How it goes down in the scorebook
A seventh-inning stretch mark.
We’ve always been amused by how Harry Caray (born Harry Christopher Carabina) and the Japanese word Harakiri, when pronounced by Westerners, sounded so much alike, and carry such different in meaning. What any of that matters in this review may not fit, except we know that the meaning of the right words in the right places can have a long-lasting impact. It always seemed, however, that Caray was just one breath away from career suicide at every ballgame he did in his later years.
Caray’s words defined him, on and off the field, as someone often far too honest for his own good, blasting players on the air to a point where they wanted to just get out of town to preserve their sanity (i.e., Bill Melton, traded from the White Sox to the Angels).
For all his political incorrectness later in life, Caray was ultimately a salesman – a word that means enough to be put on the cover as a perfect way to frame what he accomplished. He was also “legendary.”
As Vin Scully is quoted upon Caray’s death, and included in the book: “People in the bleachers as well as the man sitting in the box seat knew they shared their love of baseball with a true fan. Harry will be sorely missed.”
What Scully had, as our Los Angeles measure of legendary, was a class and demeanor that Caray couldn’t have, because that just wasn’t him.
As Ned Colletti, the former Dodgers GM who started in media relations in Chicago, says in the final quote used in the book: “I only knew one like Harry.”
Read between that line if you will.
In some ways, this is a bio that reminds us of what Curt Smith did on the “untold story” of Mel Allen in 2007, some 10 years after his death. The book picked up some momentum when it came explaining all the messiness about why Allen was let go from the Yankees in 1964, at age 51, at the peak of his game. Rumors and rumors and more rumors are ruminated.
Yet, when Smith did his 2005 book, “Voices of Summer,” he ranked Caray as the sixth of all time, one spot behind Red Barber, and five behind Vin Scully (and four behind No. 2 Allen).
Caray’s only notable demerits are that he didn’t have “continuity” with one team and didn’t do a lot of network coverage, or do other sports.
Zminda (pictured, right, with Scully in the Dodger Stadium press box) writes as he goes over Smith’s criteria: “Whatever one thinks of this system or the resulting rankings, it puts Caray near the top of his profession. And the system perhaps slights some of Harry’s greatest strengths. … Disregarding his brief experience with the St. Louis Browns and Oakland Athletics, he worked for three different franchise and made an indelible impact on all of them. For fans of the Cardinals, White Sox and Cubs, he was a trusted and greatly loved voice — their voice. That is an amazing accomplishment.”
The work Zminda puts into this is impressive and far exceeds anything done in a journalistic fashion on Caray’s career — this isn’t something meant to make readers feel warm and fuzzy. He got the help as well from Ron Rapoport and David Israel, two more Chicago writers based in L.A. now, to help in the process of finding more info, and people who knew things and could point him in many directions.

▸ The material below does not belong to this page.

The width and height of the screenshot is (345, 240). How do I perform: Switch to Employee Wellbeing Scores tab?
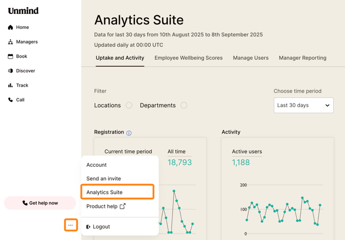(x=189, y=58)
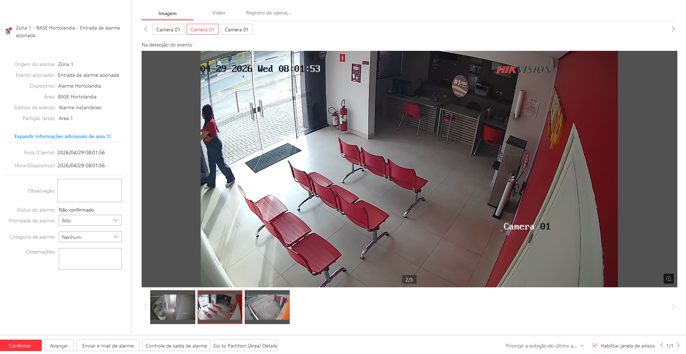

(Odd, is that as nice of a photo as used of Caray on the cover, the book for some reason was made without a book jacket, with this just embossed into the cardboard, loosing a lot of its luster as well as some classiness. Maybe that’s appropriate).
This is probably a book that had to be written, by someone, at some point. We can just say we’re glad we weren’t the one engaged to do it.